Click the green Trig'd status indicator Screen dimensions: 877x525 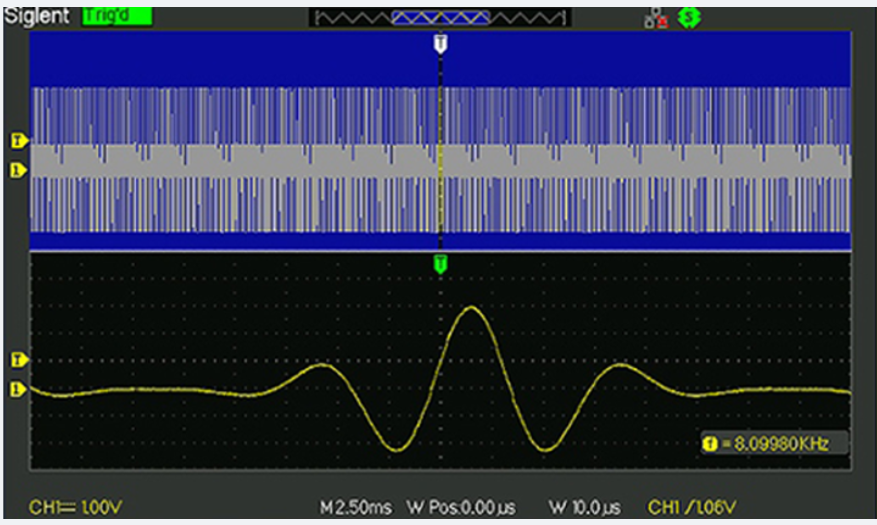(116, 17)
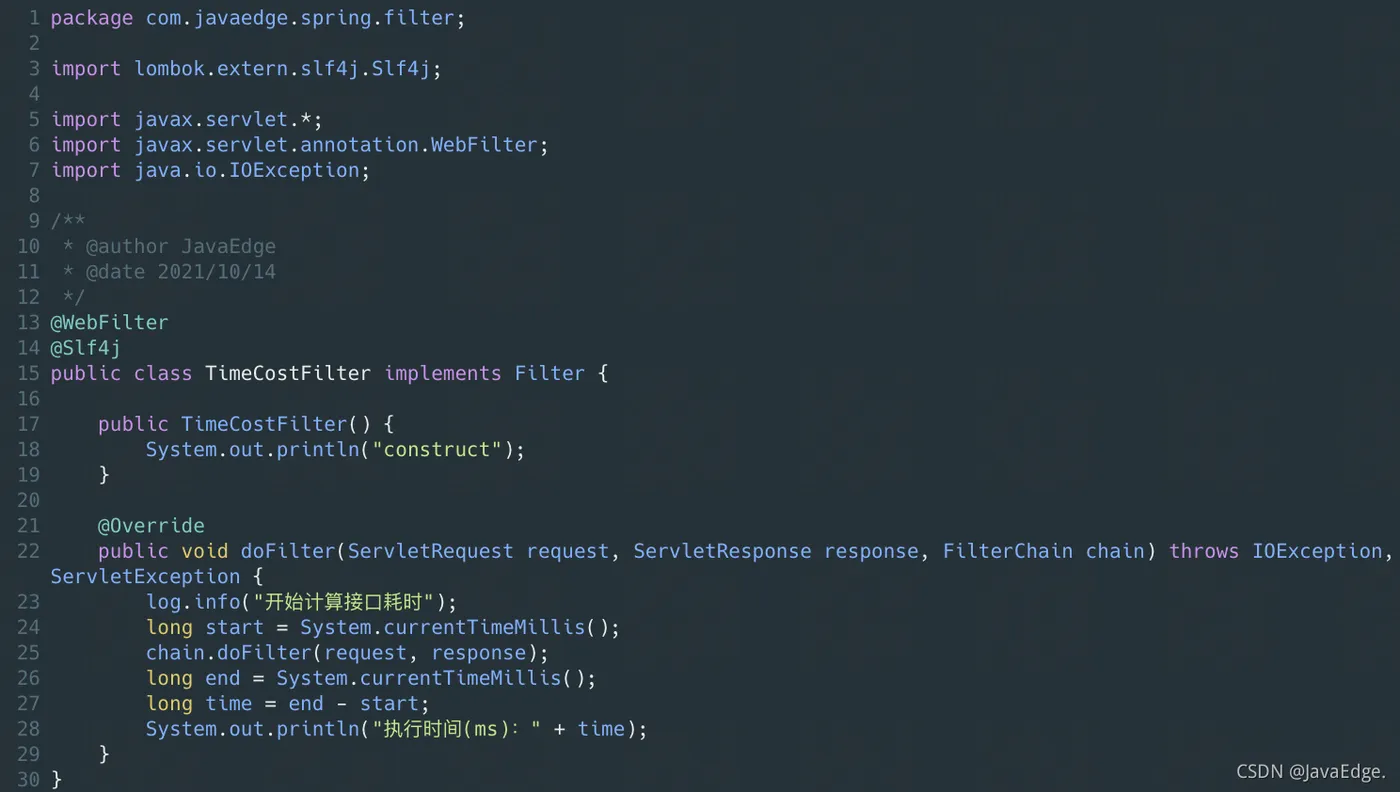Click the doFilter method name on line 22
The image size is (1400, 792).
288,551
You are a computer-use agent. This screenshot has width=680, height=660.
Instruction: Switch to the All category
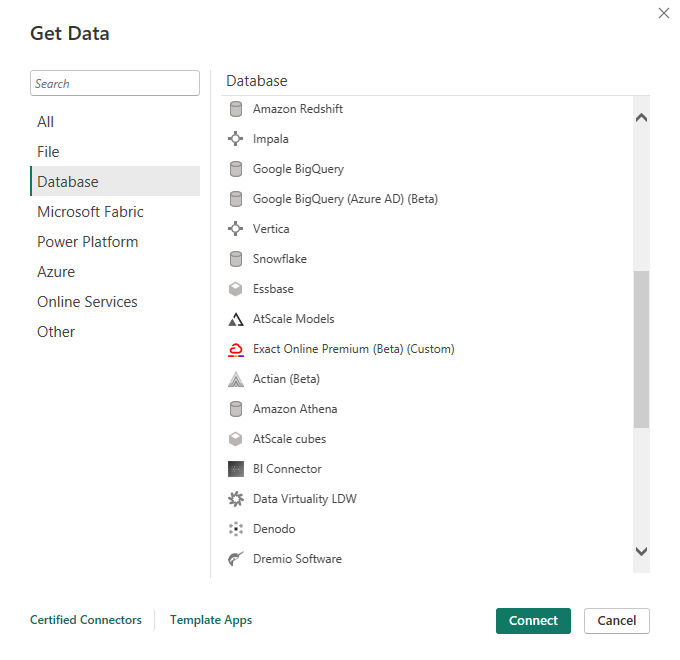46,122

********************

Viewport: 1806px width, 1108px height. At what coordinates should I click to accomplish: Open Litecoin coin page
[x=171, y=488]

********************

Please format everything from the line containing "Viewport: 1806px width, 1108px" down to the line containing "[x=171, y=488]" as a numbered list, leaving out blank lines.

**Task answer:**
1. Viewport: 1806px width, 1108px height. At what coordinates should I click to accomplish: Open Litecoin coin page
2. [x=171, y=488]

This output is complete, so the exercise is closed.